Action item
The data below holds the lines to copy: everything from the line containing "The width and height of the screenshot is (1078, 412)." to the line containing "has width=1024, height=768.", both ends included, set down exactly.

Information shown
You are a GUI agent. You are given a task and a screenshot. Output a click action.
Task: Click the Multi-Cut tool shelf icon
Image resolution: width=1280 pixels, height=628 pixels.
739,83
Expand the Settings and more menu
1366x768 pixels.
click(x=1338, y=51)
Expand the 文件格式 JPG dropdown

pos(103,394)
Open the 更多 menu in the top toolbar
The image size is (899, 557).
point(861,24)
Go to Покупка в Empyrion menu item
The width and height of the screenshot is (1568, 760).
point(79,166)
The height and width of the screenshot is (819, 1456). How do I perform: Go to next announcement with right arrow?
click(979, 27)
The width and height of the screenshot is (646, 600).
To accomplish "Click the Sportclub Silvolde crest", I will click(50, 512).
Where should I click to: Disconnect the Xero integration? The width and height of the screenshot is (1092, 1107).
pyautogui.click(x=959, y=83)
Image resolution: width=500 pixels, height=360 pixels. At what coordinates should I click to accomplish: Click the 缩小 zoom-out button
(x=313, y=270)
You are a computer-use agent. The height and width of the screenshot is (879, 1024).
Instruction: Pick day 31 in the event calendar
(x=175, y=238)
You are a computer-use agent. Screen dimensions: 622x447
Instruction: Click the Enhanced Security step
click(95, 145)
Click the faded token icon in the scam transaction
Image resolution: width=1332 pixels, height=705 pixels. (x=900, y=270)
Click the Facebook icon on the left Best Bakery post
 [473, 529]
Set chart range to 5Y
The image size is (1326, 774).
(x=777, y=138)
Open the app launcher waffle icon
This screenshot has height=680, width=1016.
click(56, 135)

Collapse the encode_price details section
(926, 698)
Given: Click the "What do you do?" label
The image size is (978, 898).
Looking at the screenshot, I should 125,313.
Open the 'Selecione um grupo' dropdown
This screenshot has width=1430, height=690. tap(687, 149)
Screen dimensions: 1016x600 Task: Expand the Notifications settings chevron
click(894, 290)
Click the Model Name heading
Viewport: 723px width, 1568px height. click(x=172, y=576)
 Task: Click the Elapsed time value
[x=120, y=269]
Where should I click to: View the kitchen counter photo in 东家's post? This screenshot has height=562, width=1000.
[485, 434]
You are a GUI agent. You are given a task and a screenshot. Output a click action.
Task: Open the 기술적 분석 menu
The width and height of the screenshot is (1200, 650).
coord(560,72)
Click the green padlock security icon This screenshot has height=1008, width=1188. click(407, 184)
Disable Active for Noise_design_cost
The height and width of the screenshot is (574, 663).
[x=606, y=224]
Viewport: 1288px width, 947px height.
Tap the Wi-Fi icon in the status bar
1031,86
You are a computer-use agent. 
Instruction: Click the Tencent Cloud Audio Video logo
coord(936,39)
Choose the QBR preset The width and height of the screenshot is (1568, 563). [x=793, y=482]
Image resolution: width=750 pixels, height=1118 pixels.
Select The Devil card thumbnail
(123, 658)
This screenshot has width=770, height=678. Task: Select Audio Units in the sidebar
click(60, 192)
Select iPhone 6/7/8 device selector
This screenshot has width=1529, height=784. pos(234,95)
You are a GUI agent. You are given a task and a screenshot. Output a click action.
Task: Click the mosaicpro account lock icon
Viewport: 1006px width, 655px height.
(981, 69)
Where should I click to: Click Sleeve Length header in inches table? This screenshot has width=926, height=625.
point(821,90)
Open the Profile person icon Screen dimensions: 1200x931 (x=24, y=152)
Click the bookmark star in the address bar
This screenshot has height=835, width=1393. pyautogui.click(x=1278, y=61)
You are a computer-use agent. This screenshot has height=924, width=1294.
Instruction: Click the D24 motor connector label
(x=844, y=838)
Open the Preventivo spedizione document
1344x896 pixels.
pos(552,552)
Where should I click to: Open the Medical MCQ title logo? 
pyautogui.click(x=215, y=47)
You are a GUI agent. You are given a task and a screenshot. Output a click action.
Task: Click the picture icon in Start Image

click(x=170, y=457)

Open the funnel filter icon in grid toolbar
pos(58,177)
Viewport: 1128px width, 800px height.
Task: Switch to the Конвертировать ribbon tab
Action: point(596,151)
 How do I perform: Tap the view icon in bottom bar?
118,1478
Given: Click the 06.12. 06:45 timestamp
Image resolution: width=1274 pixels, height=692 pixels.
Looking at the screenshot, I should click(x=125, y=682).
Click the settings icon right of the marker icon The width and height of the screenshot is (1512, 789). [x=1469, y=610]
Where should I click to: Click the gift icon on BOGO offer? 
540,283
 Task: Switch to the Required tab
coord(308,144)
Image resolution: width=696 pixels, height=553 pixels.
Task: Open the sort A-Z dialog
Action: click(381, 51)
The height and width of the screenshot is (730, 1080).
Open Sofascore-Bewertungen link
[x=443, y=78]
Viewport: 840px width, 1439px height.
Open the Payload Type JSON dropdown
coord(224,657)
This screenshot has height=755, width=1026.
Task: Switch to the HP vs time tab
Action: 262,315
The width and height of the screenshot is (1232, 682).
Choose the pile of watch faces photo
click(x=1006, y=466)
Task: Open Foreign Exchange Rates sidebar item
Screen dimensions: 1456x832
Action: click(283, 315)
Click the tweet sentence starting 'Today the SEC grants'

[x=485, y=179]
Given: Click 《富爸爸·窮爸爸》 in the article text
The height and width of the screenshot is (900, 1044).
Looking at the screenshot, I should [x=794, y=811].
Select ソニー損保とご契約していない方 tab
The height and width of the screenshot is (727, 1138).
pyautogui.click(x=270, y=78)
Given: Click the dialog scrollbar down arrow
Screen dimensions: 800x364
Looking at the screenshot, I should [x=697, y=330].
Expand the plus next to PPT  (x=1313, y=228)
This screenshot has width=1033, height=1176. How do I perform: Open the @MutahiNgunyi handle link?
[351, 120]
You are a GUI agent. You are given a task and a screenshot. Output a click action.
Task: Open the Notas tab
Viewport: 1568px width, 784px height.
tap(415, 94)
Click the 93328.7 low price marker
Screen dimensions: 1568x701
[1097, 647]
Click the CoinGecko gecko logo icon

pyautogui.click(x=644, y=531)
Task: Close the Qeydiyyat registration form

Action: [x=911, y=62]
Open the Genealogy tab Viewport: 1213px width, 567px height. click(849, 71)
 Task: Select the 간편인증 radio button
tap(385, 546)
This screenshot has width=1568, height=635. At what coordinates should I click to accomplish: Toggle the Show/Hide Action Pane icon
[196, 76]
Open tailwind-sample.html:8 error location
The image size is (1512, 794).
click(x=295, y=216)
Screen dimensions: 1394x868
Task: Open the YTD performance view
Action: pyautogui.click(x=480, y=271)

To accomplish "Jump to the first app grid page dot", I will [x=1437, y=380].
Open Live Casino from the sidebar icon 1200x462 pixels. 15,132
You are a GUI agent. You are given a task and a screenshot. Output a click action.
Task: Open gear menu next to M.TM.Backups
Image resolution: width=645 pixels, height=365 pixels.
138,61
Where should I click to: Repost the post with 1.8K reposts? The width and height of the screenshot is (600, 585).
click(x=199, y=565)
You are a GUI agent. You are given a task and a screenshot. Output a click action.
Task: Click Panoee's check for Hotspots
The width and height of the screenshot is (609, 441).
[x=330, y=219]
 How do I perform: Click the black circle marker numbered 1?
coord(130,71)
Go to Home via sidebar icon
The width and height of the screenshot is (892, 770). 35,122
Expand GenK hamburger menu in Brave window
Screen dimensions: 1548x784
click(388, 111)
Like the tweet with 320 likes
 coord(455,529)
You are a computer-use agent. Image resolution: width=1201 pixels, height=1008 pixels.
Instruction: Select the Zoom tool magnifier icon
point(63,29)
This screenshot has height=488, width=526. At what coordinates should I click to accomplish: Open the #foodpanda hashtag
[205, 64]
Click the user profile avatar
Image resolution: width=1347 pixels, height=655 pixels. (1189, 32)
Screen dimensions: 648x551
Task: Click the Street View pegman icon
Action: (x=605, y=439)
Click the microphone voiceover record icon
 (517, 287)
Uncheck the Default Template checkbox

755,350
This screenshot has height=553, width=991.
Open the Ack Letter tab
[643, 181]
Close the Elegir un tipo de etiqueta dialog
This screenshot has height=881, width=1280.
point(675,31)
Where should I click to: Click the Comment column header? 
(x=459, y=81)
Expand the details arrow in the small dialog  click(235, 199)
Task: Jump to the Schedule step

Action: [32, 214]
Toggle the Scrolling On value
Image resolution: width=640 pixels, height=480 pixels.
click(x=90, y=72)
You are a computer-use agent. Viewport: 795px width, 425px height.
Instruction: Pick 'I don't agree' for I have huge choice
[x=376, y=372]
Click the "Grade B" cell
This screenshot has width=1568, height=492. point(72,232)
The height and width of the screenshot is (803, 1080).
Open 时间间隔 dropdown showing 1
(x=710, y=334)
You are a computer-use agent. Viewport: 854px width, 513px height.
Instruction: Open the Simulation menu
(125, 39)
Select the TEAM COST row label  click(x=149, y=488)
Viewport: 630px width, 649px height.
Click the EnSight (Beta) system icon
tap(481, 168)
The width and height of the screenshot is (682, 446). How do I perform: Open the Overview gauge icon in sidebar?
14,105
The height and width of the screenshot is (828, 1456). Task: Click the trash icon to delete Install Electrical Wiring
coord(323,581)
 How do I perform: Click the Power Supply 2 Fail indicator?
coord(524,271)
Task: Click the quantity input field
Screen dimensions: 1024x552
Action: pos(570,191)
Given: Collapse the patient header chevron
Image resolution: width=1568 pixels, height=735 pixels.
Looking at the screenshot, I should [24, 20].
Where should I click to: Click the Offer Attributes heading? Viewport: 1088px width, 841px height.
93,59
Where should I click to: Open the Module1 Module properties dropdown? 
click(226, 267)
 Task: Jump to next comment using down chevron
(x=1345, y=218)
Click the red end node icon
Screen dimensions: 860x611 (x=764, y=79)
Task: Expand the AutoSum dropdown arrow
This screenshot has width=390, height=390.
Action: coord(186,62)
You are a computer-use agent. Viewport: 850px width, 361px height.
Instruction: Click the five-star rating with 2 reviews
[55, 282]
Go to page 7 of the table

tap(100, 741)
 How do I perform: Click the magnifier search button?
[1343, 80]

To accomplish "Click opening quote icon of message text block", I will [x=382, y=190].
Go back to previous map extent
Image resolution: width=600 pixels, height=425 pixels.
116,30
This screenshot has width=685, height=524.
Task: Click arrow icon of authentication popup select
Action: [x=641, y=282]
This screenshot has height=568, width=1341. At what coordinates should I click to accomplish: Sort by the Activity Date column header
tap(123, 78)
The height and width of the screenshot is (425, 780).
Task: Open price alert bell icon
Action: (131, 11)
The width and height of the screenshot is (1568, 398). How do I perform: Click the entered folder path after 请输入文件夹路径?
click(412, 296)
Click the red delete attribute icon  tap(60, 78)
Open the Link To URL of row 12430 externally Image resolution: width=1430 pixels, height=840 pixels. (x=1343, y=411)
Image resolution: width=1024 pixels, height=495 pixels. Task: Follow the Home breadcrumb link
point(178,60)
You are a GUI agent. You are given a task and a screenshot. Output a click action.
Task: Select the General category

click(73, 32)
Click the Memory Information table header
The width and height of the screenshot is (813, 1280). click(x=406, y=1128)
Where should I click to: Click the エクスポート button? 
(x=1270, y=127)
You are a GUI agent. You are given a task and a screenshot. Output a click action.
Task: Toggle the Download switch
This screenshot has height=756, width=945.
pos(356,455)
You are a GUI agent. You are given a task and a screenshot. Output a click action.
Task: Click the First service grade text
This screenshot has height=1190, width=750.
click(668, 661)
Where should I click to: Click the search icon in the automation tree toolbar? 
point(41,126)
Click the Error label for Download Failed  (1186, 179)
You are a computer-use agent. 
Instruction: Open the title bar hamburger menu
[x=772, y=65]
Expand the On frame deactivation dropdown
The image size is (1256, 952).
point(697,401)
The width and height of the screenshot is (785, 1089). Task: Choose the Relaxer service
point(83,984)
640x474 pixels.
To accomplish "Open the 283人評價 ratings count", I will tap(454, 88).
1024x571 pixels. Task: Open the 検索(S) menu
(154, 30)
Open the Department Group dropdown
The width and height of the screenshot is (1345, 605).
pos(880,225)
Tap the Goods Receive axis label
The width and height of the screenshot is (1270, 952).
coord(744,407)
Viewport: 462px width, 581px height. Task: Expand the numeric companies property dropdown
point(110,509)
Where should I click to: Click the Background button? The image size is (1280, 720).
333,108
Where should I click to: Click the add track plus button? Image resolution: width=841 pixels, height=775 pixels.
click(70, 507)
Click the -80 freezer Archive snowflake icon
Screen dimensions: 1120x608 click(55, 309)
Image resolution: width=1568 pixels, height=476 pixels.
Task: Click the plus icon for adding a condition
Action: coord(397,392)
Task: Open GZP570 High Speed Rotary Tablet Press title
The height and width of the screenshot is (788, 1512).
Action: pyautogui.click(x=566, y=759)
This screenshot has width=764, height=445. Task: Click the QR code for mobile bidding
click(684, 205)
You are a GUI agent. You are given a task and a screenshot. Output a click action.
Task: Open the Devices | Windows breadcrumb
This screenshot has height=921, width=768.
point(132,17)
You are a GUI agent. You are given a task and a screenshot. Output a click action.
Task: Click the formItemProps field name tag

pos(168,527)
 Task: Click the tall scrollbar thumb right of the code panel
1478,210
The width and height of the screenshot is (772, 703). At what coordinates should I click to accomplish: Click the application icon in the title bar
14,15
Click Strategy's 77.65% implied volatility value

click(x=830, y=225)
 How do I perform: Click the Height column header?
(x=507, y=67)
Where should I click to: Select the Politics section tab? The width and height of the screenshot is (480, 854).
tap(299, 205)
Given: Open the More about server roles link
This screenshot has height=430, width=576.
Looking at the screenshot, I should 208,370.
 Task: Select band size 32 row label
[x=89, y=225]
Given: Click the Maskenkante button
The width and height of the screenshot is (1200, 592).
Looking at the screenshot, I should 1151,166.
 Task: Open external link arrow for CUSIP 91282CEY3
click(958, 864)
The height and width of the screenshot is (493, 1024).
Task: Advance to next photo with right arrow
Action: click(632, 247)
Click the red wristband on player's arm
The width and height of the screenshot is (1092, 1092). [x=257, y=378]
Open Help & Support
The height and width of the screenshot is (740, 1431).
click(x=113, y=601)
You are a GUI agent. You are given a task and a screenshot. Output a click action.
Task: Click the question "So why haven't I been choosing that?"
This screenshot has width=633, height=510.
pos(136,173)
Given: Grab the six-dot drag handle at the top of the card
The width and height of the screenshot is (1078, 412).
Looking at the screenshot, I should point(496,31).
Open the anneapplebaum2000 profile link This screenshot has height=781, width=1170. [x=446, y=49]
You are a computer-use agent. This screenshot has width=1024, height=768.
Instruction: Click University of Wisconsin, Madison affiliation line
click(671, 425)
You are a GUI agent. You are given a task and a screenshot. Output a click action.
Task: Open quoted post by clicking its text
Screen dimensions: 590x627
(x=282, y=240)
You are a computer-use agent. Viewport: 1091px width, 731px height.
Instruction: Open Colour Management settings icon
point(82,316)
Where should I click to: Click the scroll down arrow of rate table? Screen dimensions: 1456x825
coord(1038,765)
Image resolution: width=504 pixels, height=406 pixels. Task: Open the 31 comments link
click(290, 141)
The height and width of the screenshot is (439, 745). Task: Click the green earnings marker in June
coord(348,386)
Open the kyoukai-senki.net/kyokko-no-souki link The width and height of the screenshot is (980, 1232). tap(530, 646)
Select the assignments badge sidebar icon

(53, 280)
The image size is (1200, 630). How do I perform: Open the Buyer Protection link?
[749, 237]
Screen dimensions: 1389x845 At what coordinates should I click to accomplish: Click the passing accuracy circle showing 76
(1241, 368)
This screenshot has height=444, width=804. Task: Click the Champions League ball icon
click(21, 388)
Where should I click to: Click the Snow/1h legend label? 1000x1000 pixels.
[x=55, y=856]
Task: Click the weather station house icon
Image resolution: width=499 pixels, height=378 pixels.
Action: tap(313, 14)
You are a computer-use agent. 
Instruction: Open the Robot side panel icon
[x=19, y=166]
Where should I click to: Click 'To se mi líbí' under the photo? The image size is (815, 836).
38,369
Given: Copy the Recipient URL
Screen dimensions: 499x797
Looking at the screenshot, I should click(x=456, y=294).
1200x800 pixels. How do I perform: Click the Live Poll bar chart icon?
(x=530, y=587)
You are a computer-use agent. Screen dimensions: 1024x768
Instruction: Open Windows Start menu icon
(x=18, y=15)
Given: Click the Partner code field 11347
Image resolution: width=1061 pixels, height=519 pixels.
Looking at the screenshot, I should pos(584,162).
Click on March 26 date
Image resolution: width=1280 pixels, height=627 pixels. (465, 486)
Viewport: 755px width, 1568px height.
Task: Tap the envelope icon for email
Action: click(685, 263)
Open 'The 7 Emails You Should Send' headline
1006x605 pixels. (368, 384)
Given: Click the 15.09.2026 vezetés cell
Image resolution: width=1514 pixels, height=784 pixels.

Finished task
The width and height of the screenshot is (1078, 412).
Looking at the screenshot, I should point(496,31).
Open the anneapplebaum2000 profile link This screenshot has height=781, width=1170. [x=446, y=49]
You are a computer-use agent. This screenshot has width=1024, height=768.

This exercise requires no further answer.